Clear the right caches
Clear caches in this order:
- Browser cache for wp-admin.
- WordPress caching plugin cache.
- Object cache, if your host exposes a button for it.
- CDN cache, if the admin area or REST requests are being cached by mistake.
- Server cache from the hosting panel.
Admin pages should not be minified, delayed, combined, or cached like public pages. If the grid works after disabling a performance setting, exclude /wp-admin/, admin-ajax.php, and REST API requests from that feature.
When attachment data is the problem
Sometimes the grid loads until it reaches a specific broken attachment. Clues include the list view working, the grid failing after scrolling, or errors mentioning image metadata.
Use Media > Library in list view and sort by upload date. Look around the date the problem began. Temporarily inspect or remove suspicious recent uploads such as unusually large images, unsupported files, or files uploaded by an import plugin.
Do not bulk-delete media while troubleshooting. If you suspect one item, download a copy first or confirm it is not used on important pages.
Optional SSH fallback
Use WP-CLI only if the wp-admin checks above are blocked, you already have SSH access, and you are comfortable with command-line maintenance.
Check whether WordPress can list media attachments:
wp post list --post_type=attachment --fields=ID,post_title,post_mime_type --posts_per_page=10
If that works, the database can still return attachments and the failure is more likely in the admin screen, REST response, plugin code, or browser JavaScript.
You can also test plugin conflicts from SSH by deactivating one likely plugin at a time:
wp plugin deactivate plugin-folder-name
Reactivate it after testing if it was not the cause:
wp plugin activate plugin-folder-name
Avoid bulk repair commands unless you have a current backup and a clear error pointing to the database or files.
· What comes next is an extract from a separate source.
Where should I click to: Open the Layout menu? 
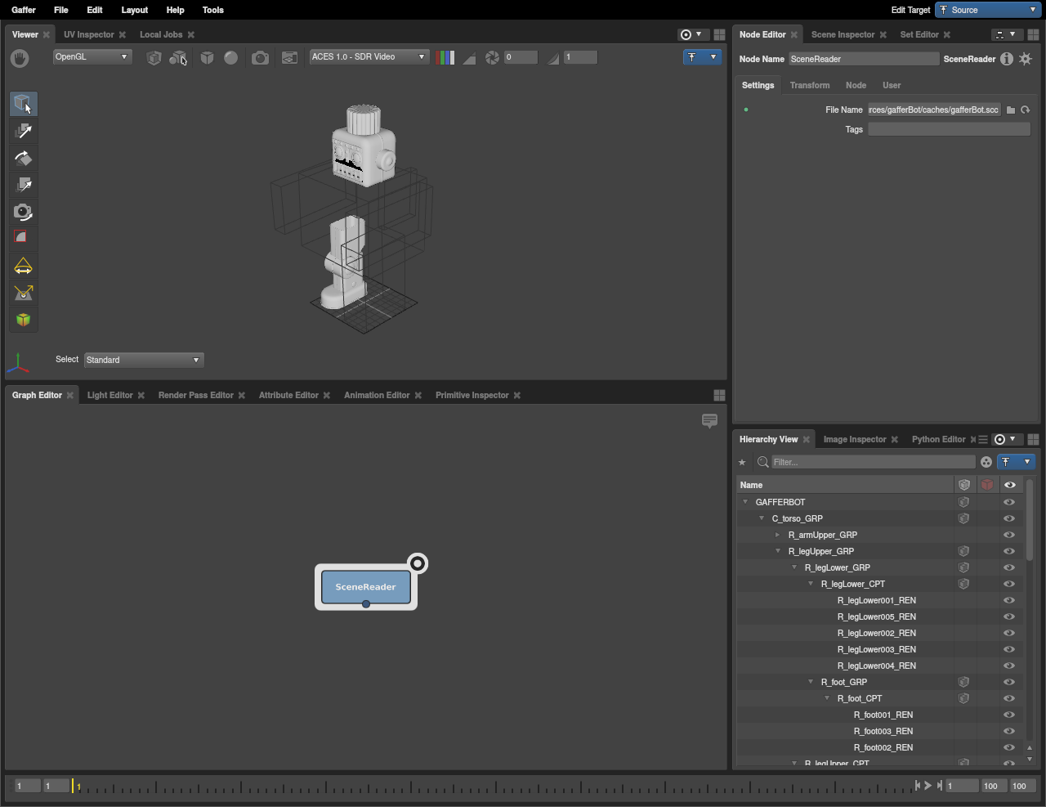(x=134, y=10)
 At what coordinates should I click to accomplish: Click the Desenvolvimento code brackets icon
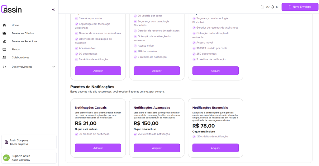coord(4,67)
How to confirm it is fixed
The fix is good when:
- Media > Library opens in grid view without an endless spinner.
- Filtering by media type and date still works.
- Opening an attachment shows its details panel.
- Uploading a small test image completes and appears in the grid.
- The browser console no longer shows the same JavaScript or request error.
After confirming, re-enable any disabled plugins one at a time. If the issue returns after one plugin or setting is restored, you have found the conflict.
Escalate with the useful details
Contact your host when the failed request shows a server-side block, WAF challenge, 403, 500, memory error, or server log entry that you cannot change from WordPress.
Contact a plugin or theme vendor when the browser console names their script, or the grid works only while their plugin/theme is disabled.
Send them the exact failed URL, HTTP status code, console error, and the time you reproduced it. That is more useful than saying the media library is blank.